Face à la situation, les Français veulent davantage de «démocratie directe». C’est ce que souligne un sondage TNS-Sofres réalisé pour la «Commission Nationale du Débat Public (CNDP)» (1) sur le thème : «Le citoyen et la décision publique». Sans surprise, 96% des sondés veulent que les pouvoirs publics prennent davantage en compte leur avis avant toute décision. Une très grande majorité souhaite qu’on consulte les citoyens pour tous les projets d’intérêt local ou départemental : la majorité est un peu plus faible pour (dans l’ordre) : les projets nationaux, européens et régionaux. Le sentiment que la démocratie fonctionne mal, il incite les sondés à relever, en très grande majorité (entre 57% pour la politique familiale et 78% pour l’énergie ou le nucléaire) que le citoyen est rarement ou pas du tout consulté dans les domaines qui le concernent : famille, éducation, transports, environnement, sécurité des biens et des personnes, santé, logement et urbanisme, économie, énergie (dont nucléaire).

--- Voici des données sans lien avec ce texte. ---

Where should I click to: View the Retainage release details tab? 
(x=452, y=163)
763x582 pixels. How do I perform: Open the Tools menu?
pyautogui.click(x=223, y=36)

Eviter des débats qui ne servent à rien. – Les sondés constatent que lorsqu’on organise des débats pour informer le citoyens, les décisions sont le plus souvent déjà prises, ils sont trop techniques, pas assez annoncés donc connus et donnent trop souvent la parole aux groupes de pression. Malgré cela, il faut pratiquer l’information par tous les moyens possibles : internet et réseaux sociaux, réunions, dossiers etc… Ils souhaitent que les débats/consultations soient organisés (à plus de 70%) par des «autorités indépendantes», à l’abri des pressions et des lobbies. Si 79% des sondés attendent des débats qu’ils soient informés, 58 % comptent rendre les décisions plus légitimes et plus transparentes à travers les débats, 45 % souhaitent faire évoluer les projets et 40 % estiment qu’ils permettent de faire connaître l’avis des citoyens.
Pour rendre la vie citoyenne plus démocratique, les Français -comme du reste les autres européens- veulent être davantage consultés, informés pour participer réellement aux décisions. Ils veulent qu’on tienne compte de leur avis, sans se contenter de ne les consulter qu’ aux seuls rendez-vous électoraux. Cela suppose de la part des élus, à tous les échelons, de la proximité, de la disponibilité, de la transparence. Cela passe aussi par une meilleure formation des décideurs qui doivent apprendre à écouter et à dialoguer. Cela passe encore par une meilleur information du citoyen qui doit savoir où s’adresser, où puiser ses informations, comment recevoir les réponses attendues et comment mieux participer, au delà des «rites électoraux», à la vie de la cité. Si les décideurs politiques n’arrivent pas à ouvrir la «boîte à outils» d’une démocratie régénérée, le risque est grand que les citoyens, un jour, décident pour (voire contre) eux. L’enjeu est simple, il s’agit de conforter la définition de Winston Churchill : «La démocratie est le pire des systèmes de gouvernement, à l’exception de tous les autres qui ont pu être essayés de temps à autre !»
(1) La Commission Nationale du Débat Public-CNDP est une autorité administrative indépendante, créée par une loi de 1995, pour favoriser, organiser et développer la concertation entre autorités (services de l’Etat, collectivités territoriales, établissements publics) et le public.